Redis, Postgres, and vector databases are storage primitives. Developers can use them to build agent memory, but they still need to handle things like embeddings, access control, encryption, ownership, and portability themselves.
Walrus Memory is a memory layer built specifically for AI agents. Memories are encrypted, semantically indexed, stored on Walrus, and managed through ownership and delegate permissions. Developers get persistent, portable memory with programmable access controls built in.
You do. Every memory is tied to a signing key you control — only requests signed by that key can read or write it. Permissions are programmable, so you decide which agents access which memories and on what terms. Nothing is shared by default, and no middle layer can read your memories.

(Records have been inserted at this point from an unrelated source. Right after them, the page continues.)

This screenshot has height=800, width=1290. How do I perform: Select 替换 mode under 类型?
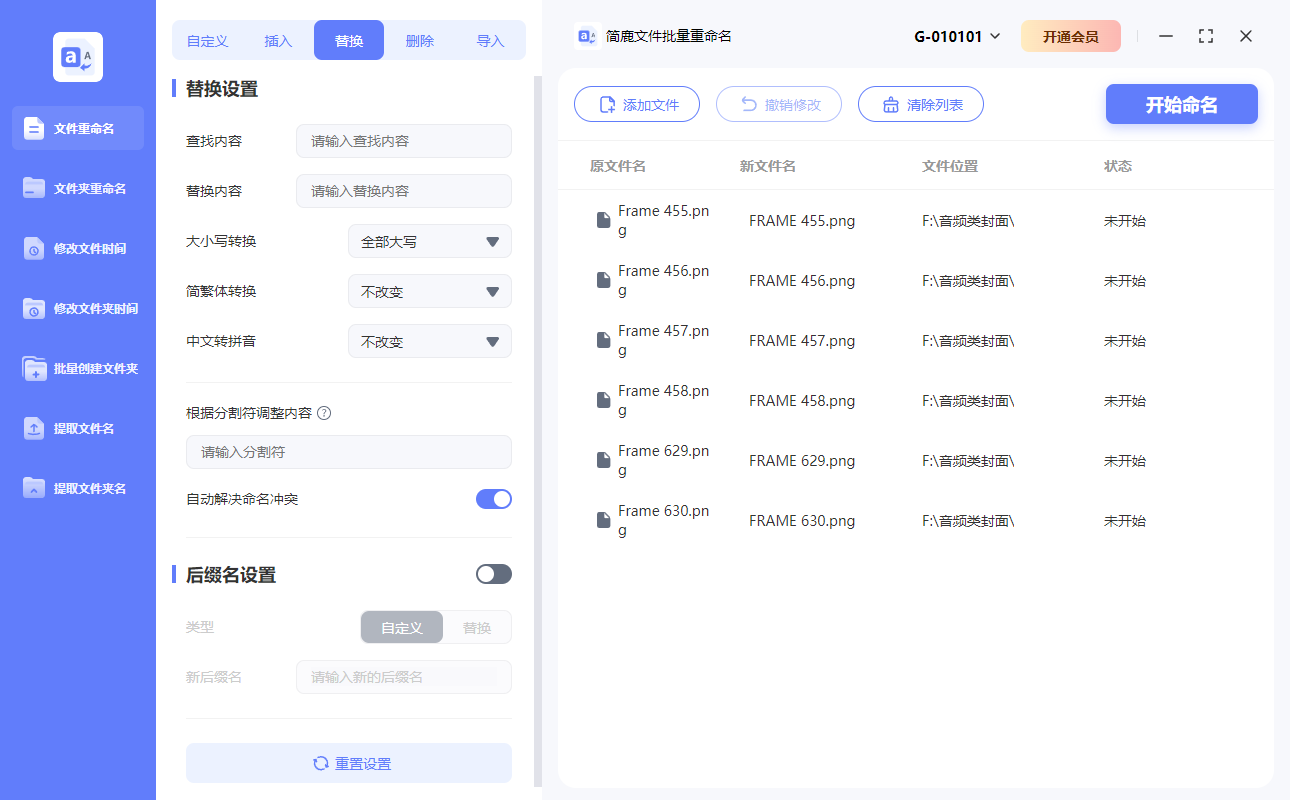pyautogui.click(x=478, y=627)
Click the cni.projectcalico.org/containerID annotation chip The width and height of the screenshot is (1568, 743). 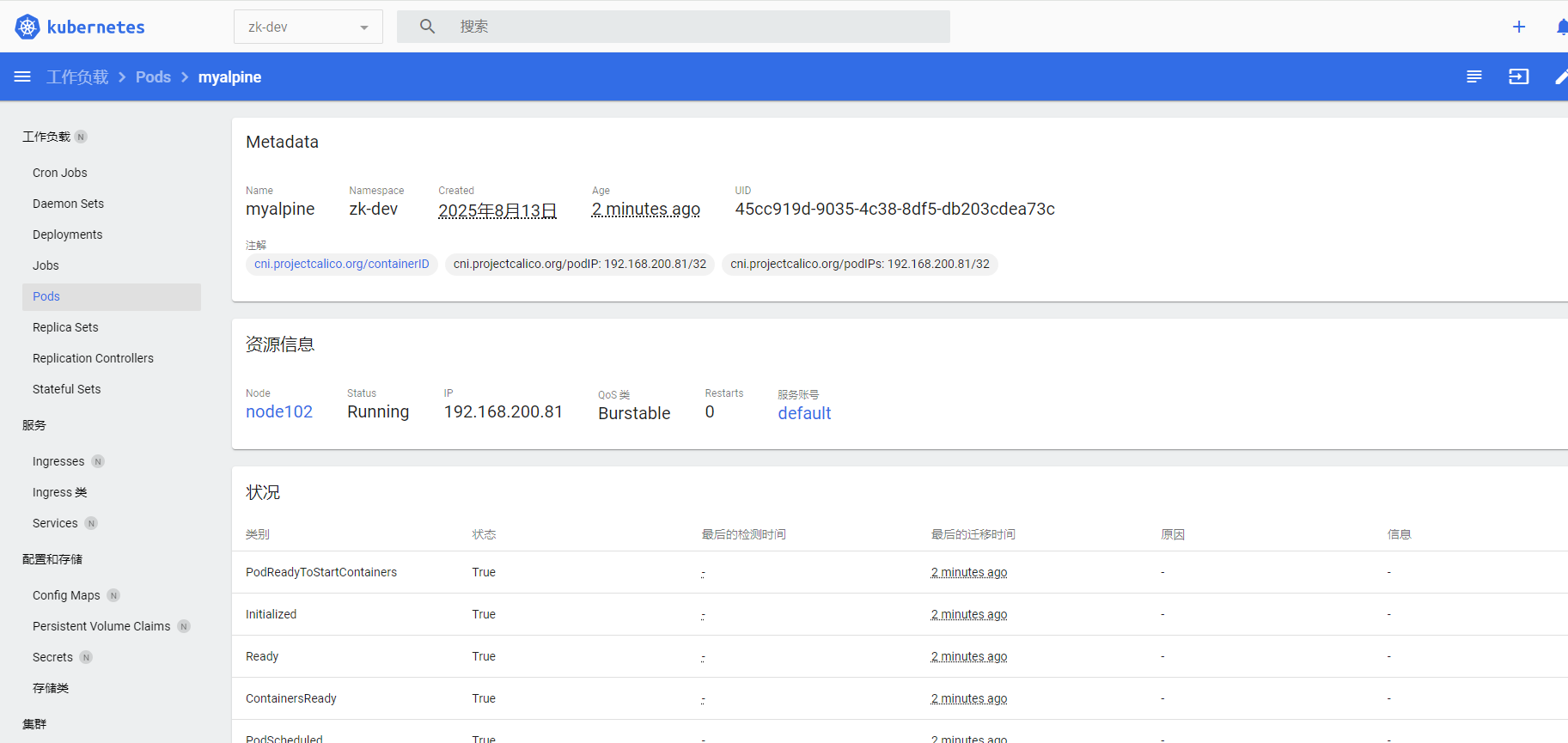click(341, 264)
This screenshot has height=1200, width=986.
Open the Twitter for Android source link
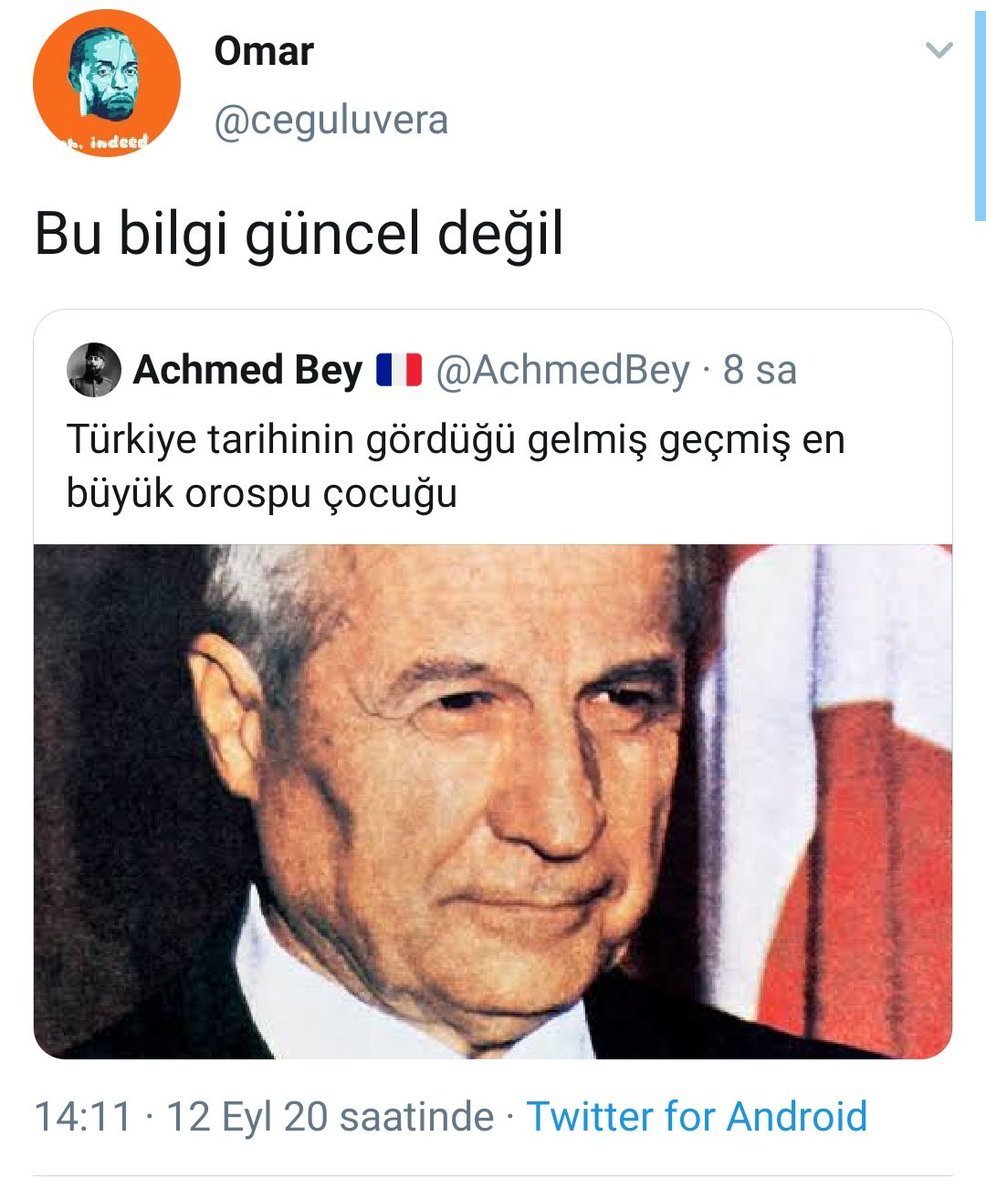[x=696, y=1115]
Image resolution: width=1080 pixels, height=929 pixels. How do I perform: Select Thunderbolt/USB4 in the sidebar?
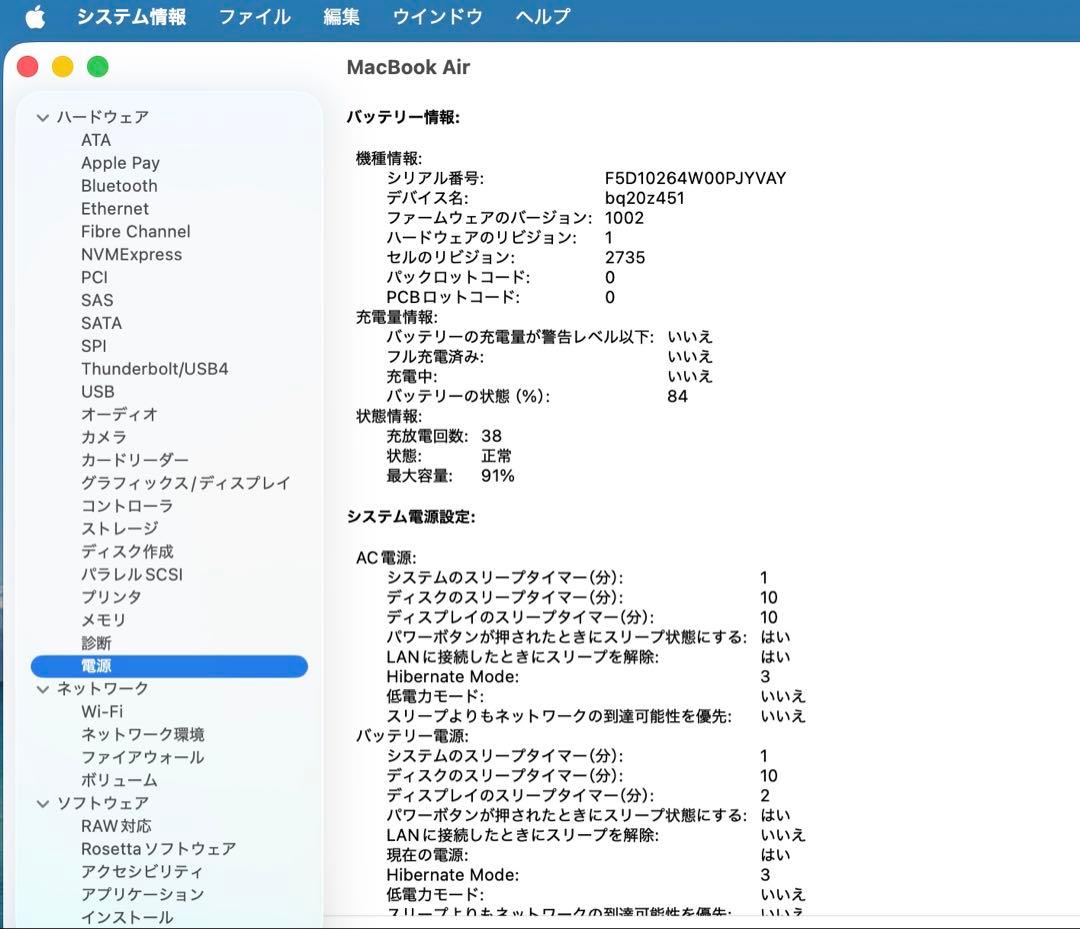pyautogui.click(x=154, y=368)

Memory is stored on Walrus — the Verifiable Data Platform. Every memory is encrypted before storage and decrypted only when a signed request from an authorized SDK retrieves it. Integrity is independently verifiable, so you can prove a memory hasn't been tampered with.
Create a Walrus Memory account, generate your delegate key, install the SDK, and you’re off to the races. During the launch period, builders can get started with Walrus Memory for free. Usage limits apply, and pricing may evolve over time.
Walrus Memory is a portable memory layer that helps AI agents carry context across apps and sessions without losing continuity.